William Wesley Knight (February 8, 1909 – February 19, 1981) was an American lawyer, politician, and newspaper publisher. He lived, worked in, and raised a family with his wife, Lota Hatfield Knight, in Portland, Oregon. Their son, Phil Knight, a high school and college athlete, went on to co-found Nike.

==Life and career==
Commonly known as Bill, Knight was born on February 8, 1909, in Winnebago, Minnesota, to Fred A. Knight and Edith M. Knight, but grew up in Roseburg, Oregon.

Knight received his law degree from the University of Oregon School of Law in 1932.

In 1935, he was elected as a Republican to the Oregon House of Representatives from Douglas County, Oregon; Knight was 26. He served one term. "He also served as a Douglas County deputy district attorney under Guy Cordon, who later was a U.S. Senator." In 1939, Knight and his family moved to Portland, where he became "legal counsel for the Industrial Relations Association of Oregon."

Knight's 18-year tenure as publisher of The Oregon Journal began in February 1953, with the sudden death of then-publisher Philip L. Jackson from a heart-attack. Along with the newspaper came responsibility for managing the company's radio stations, including KPOJ AM & FM.

In 1959, the Journal and Portland's other newspaper, The Oregonian, were struck by a labor dispute over working conditions. The strike continued for several years, with US Senator Wayne Morse calling for mediation.

Knight retired in December 1971, at age 62.

==Family and end of life==
Knight and the former Lota Hatfield (second cousin of Mark Hatfield), of Roseburg, were married on March 4, 1937. The couple had three children, including twin daughters in addition to their son, Phil.

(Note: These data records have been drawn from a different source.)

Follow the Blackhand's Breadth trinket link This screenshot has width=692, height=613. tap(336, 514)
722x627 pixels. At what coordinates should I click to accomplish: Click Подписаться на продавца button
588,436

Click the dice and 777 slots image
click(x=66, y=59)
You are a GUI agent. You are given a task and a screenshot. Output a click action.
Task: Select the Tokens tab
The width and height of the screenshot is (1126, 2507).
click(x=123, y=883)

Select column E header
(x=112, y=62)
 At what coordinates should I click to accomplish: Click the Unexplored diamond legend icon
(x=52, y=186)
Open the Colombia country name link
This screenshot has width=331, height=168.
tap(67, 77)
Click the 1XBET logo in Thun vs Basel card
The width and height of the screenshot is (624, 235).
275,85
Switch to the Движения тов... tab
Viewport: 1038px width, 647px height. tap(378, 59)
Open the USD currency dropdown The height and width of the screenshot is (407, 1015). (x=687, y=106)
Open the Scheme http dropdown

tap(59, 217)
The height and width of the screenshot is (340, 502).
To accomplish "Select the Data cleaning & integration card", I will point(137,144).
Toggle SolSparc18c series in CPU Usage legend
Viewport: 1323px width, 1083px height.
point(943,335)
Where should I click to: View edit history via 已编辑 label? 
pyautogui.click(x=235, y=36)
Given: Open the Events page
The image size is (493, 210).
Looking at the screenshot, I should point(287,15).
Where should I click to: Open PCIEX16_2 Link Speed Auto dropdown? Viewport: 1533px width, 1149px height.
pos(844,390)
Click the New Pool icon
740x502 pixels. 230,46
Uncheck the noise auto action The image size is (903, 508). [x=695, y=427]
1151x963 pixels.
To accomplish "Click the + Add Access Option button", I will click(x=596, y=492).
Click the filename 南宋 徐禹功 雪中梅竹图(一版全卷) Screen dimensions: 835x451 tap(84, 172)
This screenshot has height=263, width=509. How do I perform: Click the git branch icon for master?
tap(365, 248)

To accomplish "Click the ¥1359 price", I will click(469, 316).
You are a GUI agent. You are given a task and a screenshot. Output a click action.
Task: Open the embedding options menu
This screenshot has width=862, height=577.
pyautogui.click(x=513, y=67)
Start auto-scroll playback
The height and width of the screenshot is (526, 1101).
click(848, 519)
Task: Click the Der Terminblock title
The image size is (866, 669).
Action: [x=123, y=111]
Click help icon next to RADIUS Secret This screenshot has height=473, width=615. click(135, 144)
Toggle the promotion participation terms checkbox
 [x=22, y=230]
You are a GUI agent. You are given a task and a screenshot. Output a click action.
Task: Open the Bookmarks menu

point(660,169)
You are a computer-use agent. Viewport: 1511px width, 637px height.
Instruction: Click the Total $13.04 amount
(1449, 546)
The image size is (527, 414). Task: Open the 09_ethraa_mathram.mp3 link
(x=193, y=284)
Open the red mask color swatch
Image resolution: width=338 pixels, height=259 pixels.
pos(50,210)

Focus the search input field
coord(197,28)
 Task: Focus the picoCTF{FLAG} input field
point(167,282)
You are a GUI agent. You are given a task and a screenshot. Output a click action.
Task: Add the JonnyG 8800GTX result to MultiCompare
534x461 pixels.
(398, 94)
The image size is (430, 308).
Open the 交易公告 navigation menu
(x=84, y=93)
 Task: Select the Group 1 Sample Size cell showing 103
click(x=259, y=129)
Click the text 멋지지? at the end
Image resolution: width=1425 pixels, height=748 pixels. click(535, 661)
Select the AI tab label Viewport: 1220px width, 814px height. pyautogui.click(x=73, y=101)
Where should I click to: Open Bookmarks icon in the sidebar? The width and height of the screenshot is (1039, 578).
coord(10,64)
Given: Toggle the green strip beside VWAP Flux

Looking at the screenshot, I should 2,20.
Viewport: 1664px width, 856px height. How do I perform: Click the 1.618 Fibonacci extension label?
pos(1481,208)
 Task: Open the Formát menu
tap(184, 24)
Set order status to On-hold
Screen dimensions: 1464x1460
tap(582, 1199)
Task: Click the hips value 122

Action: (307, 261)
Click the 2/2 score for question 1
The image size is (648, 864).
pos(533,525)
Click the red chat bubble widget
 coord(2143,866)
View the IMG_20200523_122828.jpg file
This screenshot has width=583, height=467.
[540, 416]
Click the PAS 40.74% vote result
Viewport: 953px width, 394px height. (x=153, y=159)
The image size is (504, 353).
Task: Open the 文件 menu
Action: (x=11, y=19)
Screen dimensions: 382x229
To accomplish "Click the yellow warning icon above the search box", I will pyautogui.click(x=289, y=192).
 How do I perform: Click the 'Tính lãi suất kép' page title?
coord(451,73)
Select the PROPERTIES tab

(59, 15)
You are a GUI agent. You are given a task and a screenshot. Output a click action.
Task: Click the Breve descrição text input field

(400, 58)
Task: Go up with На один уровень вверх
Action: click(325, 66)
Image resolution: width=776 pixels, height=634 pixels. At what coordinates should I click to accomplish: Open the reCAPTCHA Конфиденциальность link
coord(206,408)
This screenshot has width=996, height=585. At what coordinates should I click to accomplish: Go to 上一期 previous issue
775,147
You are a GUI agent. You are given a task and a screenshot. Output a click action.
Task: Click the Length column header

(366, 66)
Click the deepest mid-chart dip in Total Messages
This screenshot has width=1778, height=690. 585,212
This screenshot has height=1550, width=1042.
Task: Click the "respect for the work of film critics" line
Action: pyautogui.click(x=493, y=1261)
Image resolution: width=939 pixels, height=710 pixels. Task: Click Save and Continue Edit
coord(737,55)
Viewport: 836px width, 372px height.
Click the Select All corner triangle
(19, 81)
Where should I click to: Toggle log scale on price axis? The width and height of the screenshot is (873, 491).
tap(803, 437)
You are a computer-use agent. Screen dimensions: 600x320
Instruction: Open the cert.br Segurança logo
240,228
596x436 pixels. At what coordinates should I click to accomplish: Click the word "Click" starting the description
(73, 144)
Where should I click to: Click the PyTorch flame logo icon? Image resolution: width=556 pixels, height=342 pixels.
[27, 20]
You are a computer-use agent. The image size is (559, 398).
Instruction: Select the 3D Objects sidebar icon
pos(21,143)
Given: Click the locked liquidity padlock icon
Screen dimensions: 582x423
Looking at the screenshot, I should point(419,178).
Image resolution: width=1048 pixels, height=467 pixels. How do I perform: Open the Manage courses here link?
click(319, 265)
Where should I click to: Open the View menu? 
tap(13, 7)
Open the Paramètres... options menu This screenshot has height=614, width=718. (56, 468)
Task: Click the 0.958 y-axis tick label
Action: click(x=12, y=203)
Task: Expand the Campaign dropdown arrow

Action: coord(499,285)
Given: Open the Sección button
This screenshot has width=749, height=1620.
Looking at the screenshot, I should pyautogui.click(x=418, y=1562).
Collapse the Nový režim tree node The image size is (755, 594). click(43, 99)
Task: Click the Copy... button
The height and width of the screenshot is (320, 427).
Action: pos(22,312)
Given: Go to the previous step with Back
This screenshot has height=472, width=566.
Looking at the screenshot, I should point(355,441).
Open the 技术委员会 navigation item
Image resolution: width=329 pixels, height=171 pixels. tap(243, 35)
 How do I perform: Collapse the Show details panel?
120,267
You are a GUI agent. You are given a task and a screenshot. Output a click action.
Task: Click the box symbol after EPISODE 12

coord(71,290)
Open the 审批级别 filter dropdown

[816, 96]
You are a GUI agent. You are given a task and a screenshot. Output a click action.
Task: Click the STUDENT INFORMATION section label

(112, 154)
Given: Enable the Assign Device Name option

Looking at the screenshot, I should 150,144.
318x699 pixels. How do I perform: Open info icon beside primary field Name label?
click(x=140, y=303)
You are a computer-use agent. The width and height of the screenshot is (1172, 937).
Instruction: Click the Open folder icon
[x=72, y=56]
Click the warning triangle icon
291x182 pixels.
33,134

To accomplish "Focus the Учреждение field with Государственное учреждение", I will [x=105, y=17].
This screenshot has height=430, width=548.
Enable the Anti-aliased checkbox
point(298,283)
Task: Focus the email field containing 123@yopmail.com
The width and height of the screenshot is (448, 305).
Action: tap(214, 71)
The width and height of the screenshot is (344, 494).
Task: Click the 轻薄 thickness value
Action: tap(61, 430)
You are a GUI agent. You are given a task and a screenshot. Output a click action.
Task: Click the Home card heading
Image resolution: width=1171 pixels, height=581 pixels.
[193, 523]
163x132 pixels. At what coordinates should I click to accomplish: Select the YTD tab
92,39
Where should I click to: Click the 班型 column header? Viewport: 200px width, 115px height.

Mrs. Knight "devoted herself to her home and to the raising of her three children." William Knight died in Portland, Oregon, on February 19, 1981. Lota died on March 8, 2007, at age 91.

==Service and legacy==

Knight served a term as president of the Oregon Newspaper Publishers Association, in 1970.

The William W. Knight Law Center, home of the University of Oregon Law School, is named after him, "in recognition of a generous gift given to the building campaign by his son, Philip Knight '58, UO alumnus and chairman and CEO of Nike." The facility was "dedicated September 15, 1999, by U.S. Supreme Court Justice Sandra Day O'Connor."